## START Passage provided

You can also view the following widgets:

  • Top categories by findings: The categories of security vulnerabilities found in the namespace, ranked by the number of findings.
  • Top projects by findings: The projects in the namespace with the highest number of security vulnerabilities, ranked by the number of findings.
  • Top languages by findings: The languages in the namespace with the highest number of security vulnerabilities, ranked by the number of findings.

You can use these widgets to identify the most critical vulnerabilities and projects in your namespace.

Scan history

Scan history provides a detailed overview of past security scans performed on a project. It helps you understand your project’s security posture over time. With full context and details about individual scans in their repositories, you can assess scan fidelity and troubleshoot issues.

  1. Select Projects from the left sidebar.

  2. Search for and select a project to review.

  3. Select SCAN HISTORY to review the past scans.

## END Passage provided

• Short exercise A:
Answer these questions from the security scan passage, one line each:
(i) What are the widgets' categories, projects, and languages ranked by?
(ii) What does having full context and details about individual scans let you do?
(iii) What do you select to review a project's past scans?
• Short exercise B:
From the security scan passage, reproduce verbatim the part that opens with "You can use" and closes with "project to review.".
Answer using only the security scan passage.

## START Supplied records

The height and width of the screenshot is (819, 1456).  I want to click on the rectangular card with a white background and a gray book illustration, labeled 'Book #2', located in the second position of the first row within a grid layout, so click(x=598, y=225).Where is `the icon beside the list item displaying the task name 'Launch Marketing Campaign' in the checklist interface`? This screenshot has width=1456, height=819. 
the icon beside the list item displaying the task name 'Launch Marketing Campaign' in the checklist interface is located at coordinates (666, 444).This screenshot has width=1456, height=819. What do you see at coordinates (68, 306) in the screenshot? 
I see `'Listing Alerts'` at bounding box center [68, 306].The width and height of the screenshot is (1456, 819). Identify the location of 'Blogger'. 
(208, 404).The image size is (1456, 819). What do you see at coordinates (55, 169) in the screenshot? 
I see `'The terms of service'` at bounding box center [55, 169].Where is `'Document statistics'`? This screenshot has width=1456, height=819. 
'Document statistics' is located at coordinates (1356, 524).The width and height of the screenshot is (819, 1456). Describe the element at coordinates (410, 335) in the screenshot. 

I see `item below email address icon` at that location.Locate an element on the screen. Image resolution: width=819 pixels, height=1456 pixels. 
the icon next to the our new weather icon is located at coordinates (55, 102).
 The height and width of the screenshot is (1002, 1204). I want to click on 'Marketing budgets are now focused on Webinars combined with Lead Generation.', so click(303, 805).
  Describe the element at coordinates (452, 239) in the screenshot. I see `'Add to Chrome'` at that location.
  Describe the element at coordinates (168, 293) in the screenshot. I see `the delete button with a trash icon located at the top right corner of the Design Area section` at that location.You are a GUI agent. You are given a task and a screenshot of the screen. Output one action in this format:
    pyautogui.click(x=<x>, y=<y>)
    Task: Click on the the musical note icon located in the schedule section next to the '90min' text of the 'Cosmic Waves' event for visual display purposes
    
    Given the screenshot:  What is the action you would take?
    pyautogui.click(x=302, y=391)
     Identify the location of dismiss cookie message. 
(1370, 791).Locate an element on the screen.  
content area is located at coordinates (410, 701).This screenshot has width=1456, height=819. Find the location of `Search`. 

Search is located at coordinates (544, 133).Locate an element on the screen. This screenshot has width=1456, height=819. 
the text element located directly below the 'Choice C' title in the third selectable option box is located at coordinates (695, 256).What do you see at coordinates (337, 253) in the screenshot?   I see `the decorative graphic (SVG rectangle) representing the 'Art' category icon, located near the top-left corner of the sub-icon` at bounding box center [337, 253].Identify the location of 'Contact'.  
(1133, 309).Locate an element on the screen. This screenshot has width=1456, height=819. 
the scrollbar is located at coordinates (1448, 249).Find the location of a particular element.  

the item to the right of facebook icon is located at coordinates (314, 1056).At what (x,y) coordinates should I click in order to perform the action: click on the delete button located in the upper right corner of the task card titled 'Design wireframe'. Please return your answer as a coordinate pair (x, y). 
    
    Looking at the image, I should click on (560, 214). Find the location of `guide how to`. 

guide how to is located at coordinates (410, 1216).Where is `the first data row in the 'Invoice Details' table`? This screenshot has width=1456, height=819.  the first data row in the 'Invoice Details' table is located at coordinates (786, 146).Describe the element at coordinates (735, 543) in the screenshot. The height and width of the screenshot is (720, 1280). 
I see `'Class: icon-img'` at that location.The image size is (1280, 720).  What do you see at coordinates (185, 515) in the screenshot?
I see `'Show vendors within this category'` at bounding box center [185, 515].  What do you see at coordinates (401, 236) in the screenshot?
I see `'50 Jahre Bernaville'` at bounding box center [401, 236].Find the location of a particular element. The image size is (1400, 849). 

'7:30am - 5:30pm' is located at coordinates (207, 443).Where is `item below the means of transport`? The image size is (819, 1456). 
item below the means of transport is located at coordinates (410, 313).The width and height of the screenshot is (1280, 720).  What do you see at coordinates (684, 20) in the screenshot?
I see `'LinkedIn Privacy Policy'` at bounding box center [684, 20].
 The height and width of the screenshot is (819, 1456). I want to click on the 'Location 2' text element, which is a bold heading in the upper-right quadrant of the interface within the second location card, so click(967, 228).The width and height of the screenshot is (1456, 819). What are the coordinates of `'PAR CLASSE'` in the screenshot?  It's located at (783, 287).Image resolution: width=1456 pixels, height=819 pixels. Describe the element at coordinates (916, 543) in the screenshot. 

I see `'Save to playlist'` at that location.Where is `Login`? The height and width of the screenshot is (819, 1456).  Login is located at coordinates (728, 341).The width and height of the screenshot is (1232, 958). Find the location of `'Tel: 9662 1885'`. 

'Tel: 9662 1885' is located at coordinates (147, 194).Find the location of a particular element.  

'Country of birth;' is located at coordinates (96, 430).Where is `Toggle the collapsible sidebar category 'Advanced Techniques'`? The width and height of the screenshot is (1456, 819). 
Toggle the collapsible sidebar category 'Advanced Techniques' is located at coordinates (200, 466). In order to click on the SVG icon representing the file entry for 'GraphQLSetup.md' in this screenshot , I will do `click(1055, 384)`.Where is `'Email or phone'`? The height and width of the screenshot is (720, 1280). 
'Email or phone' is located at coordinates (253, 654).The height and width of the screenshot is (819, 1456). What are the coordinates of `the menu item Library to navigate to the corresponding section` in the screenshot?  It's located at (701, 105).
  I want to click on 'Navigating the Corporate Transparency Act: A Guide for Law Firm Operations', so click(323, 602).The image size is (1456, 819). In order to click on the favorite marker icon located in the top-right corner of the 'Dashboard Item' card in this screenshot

## END Supplied records

• Right answer A:
(i) The number of findings.
(ii) Assess scan fidelity and troubleshoot issues.
(iii) SCAN HISTORY.

• Right answer B:
You can use these widgets to identify the most critical vulnerabilities and projects in your namespace.

Scan history

Scan history provides a detailed overview of past security scans performed on a project. It helps you understand your project’s security posture over time. With full context and details about individual scans in their repositories, you can assess scan fidelity and troubleshoot issues.

  1. Select Projects from the left sidebar.

  2. Search for and select a project to review.